SMART goals are rubbish!
..and as you smash your palms to your forehead in total disbelief, let’s try to qualify that statement.
Actually, let’s backtrack, SMART goals aren’t totally rubbish. They’re useful in terms of helping you clarify tasks and straightforward objectives. But meh - how does the A for Achievable help our dreams come true? We’re talking about reclaiming your future here so anything has to be possible. Because as we know, if you think it’s possible, or you think it isn’t, you’re right. So put those slightly stale acronyms down and pull yourself together.
There simply isn’t time to be walking around like wet blankets vetoing dreams that excite us just because they seem ridiculous. Get a grip, step out of those self-imposed puddles of doubt and keep reading.

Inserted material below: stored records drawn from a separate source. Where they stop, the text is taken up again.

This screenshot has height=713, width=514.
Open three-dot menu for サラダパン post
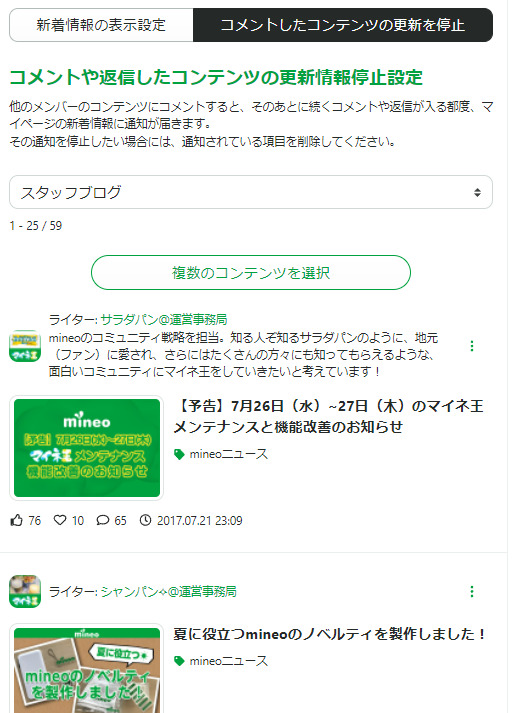pyautogui.click(x=472, y=346)
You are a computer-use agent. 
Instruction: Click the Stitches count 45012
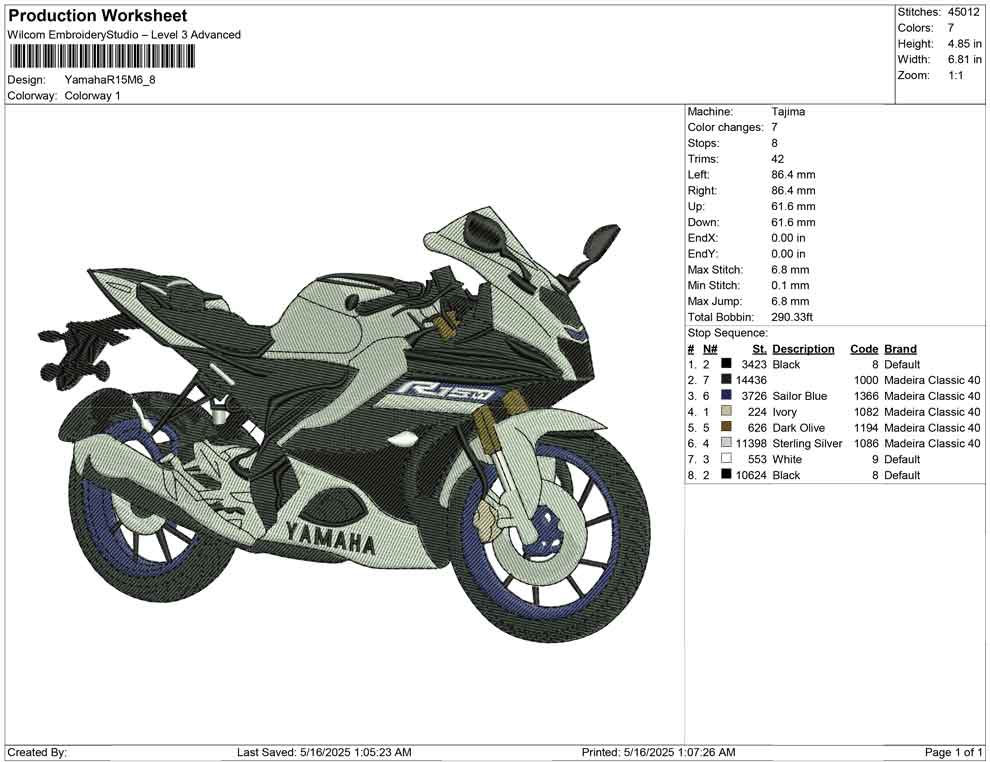pyautogui.click(x=965, y=12)
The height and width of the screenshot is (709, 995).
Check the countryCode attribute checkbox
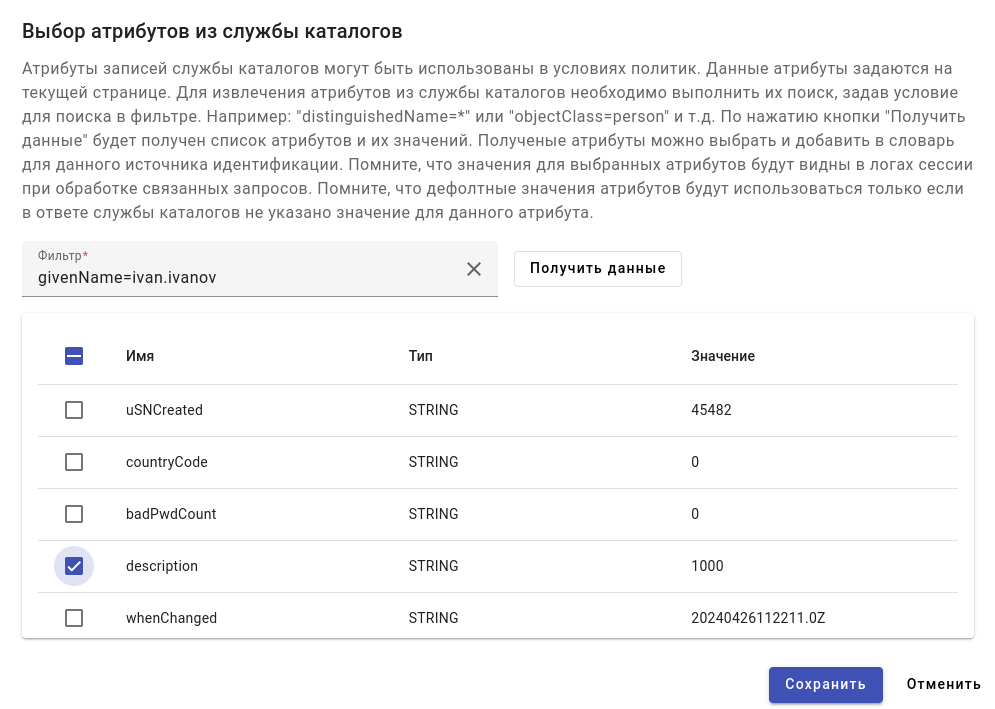tap(74, 462)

In our last blog we explored the idea that if our thinking files are corrupted, we need to switch off, wait at least three seconds and reboot before attempting step two of the quest, which is - know what you want.
It’’s your choice to indulge this idea and to believe it’s worth finding the time and space and time to do so. Albert Bandura said we all have the power to control our lives through purposeful thought. And he should know, he’s currently 95. He’s also cited as one of the world’s greatest living psychologists.
There is a catch however. To allow ourselves to find our purpose means thinking big - it also necessitates temporarily unplugging our rational brain, silencing our logic to dream while we’re awake. Some say if you can picture something it’s already real, so it’s useful to try to colour in the specifics of whatever your swirling future fantasy looks like - trying to see yourself there, as real, noticing how it feels.
If it sounds a silly idea, it really isn’t. Every ideal future started with an ideal imagined. One that felt so good to the mind that conceived it, they made it happen. Just an imagined seed - that germinated into a commitment - that led to an action - that made it materialise – that began with committing to giving this dreaming lark a try.
If you do give it a go, makes note about your vision.. Draw it, talk about it, stay with it, revisit it, water and nourish it – and who knows? Your ideal future might have taken root in the previous paragraph!
And if you don’t find time? Is it because you’re doing more important things instead? Like being active - maybe in a circular kind of round and round motion? Admit it, you too could be that hamster.
On the subject of which, there’s a brilliant book called ‘Hare Brain, Tortoise Mind’ by Guy Claxton. Look it up. He talks about his ideas on this website even. It’s about the same idea – that we race around so much that we don’t have time for the slow thinking that fuels our best ideas – which includes thinking about where we want to go.
Yet knowing, seeking or finding our purpose helps us to be fulfilled – knowing what energises us or what makes us feel heavy and demotivated is a start to identifying what your future could look like. And if you find it too hard to think about what you want, you could either ponder the general direction you’d like to head towards, or else where you definitely don’t want to stay or end up.
Cheery stuff, but to trot out some trite saying on a dodgy poster on someone’s wall at university – ‘If you don’t know where you’re going, you’ll end up somewhere else’. At the very least, we owe it to ourselves that ‘somewhere else’ is a deliberate choice.
Of course, some of us might still prefer to start planning for the future by writing our goals after large capital letters, starting with S for specific – which is totally fine too as long as you don’t get stuck on the third letter.
In any case, let’s go back to the experts. Almost 20 years ago, Professors Edwin Locke and Gary Latham, or Ed and Gazza to us, summarised their 35 years of academic research into goal setting. One of their key findings was that making a public announcement about our goals strongly enhances our commitment to them.
So, in homage to them and to your future – once you’ve given some thought to what you actually want for yourself - why not be really smart and get on Amazon and buy yourself the biggest megaphone you can lay your hands on?